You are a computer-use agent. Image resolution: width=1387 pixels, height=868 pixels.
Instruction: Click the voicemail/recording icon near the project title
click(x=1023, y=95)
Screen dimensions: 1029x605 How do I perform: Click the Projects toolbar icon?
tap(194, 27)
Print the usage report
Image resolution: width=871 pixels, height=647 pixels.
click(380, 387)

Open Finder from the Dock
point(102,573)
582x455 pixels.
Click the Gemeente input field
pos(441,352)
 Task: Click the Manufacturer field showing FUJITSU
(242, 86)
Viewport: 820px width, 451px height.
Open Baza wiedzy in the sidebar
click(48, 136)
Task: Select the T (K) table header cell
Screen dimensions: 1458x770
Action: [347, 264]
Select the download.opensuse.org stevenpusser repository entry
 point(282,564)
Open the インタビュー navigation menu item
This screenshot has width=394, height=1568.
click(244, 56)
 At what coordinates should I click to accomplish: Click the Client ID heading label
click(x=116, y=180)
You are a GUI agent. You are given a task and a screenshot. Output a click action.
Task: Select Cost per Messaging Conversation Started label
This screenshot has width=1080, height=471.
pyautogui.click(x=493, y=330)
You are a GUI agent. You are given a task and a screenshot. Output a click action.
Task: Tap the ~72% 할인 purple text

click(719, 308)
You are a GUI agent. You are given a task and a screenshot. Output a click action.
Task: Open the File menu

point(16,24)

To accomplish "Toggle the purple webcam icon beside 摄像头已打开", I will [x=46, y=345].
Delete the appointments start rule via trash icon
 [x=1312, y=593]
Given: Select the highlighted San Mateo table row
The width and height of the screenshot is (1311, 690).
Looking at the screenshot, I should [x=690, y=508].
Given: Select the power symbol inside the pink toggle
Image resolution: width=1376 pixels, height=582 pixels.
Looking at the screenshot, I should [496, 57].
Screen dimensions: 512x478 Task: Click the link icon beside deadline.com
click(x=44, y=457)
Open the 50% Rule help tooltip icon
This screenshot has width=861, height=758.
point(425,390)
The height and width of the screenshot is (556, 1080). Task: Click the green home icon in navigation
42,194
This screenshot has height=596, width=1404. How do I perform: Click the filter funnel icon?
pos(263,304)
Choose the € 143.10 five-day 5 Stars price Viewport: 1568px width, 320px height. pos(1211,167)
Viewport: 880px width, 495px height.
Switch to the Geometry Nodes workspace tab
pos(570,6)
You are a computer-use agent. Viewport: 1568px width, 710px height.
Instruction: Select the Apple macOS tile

> [Task to complete]
An exact copy of every line above is needed.

> [Answer for the task]
You are a computer-use agent. Image resolution: width=1387 pixels, height=868 pixels.
Instruction: Click the voicemail/recording icon near the project title
click(x=1023, y=95)
Screen dimensions: 1029x605 How do I perform: Click the Projects toolbar icon?
tap(194, 27)
Print the usage report
Image resolution: width=871 pixels, height=647 pixels.
click(380, 387)

Open Finder from the Dock
point(102,573)
582x455 pixels.
Click the Gemeente input field
pos(441,352)
 Task: Click the Manufacturer field showing FUJITSU
(242, 86)
Viewport: 820px width, 451px height.
Open Baza wiedzy in the sidebar
click(48, 136)
Task: Select the T (K) table header cell
Screen dimensions: 1458x770
Action: [347, 264]
Select the download.opensuse.org stevenpusser repository entry
 point(282,564)
Open the インタビュー navigation menu item
This screenshot has width=394, height=1568.
click(244, 56)
 At what coordinates should I click to accomplish: Click the Client ID heading label
click(x=116, y=180)
You are a GUI agent. You are given a task and a screenshot. Output a click action.
Task: Select Cost per Messaging Conversation Started label
This screenshot has width=1080, height=471.
pyautogui.click(x=493, y=330)
You are a GUI agent. You are given a task and a screenshot. Output a click action.
Task: Tap the ~72% 할인 purple text

click(719, 308)
You are a GUI agent. You are given a task and a screenshot. Output a click action.
Task: Open the File menu

point(16,24)

To accomplish "Toggle the purple webcam icon beside 摄像头已打开", I will [x=46, y=345].
Delete the appointments start rule via trash icon
 [x=1312, y=593]
Given: Select the highlighted San Mateo table row
The width and height of the screenshot is (1311, 690).
Looking at the screenshot, I should [x=690, y=508].
Given: Select the power symbol inside the pink toggle
Image resolution: width=1376 pixels, height=582 pixels.
Looking at the screenshot, I should [496, 57].
Screen dimensions: 512x478 Task: Click the link icon beside deadline.com
click(x=44, y=457)
Open the 50% Rule help tooltip icon
This screenshot has width=861, height=758.
point(425,390)
The height and width of the screenshot is (556, 1080). Task: Click the green home icon in navigation
42,194
This screenshot has height=596, width=1404. How do I perform: Click the filter funnel icon?
pos(263,304)
Choose the € 143.10 five-day 5 Stars price Viewport: 1568px width, 320px height. pos(1211,167)
Viewport: 880px width, 495px height.
Switch to the Geometry Nodes workspace tab
pos(570,6)
You are a computer-use agent. Viewport: 1568px width, 710px height.
Instruction: Select the Apple macOS tile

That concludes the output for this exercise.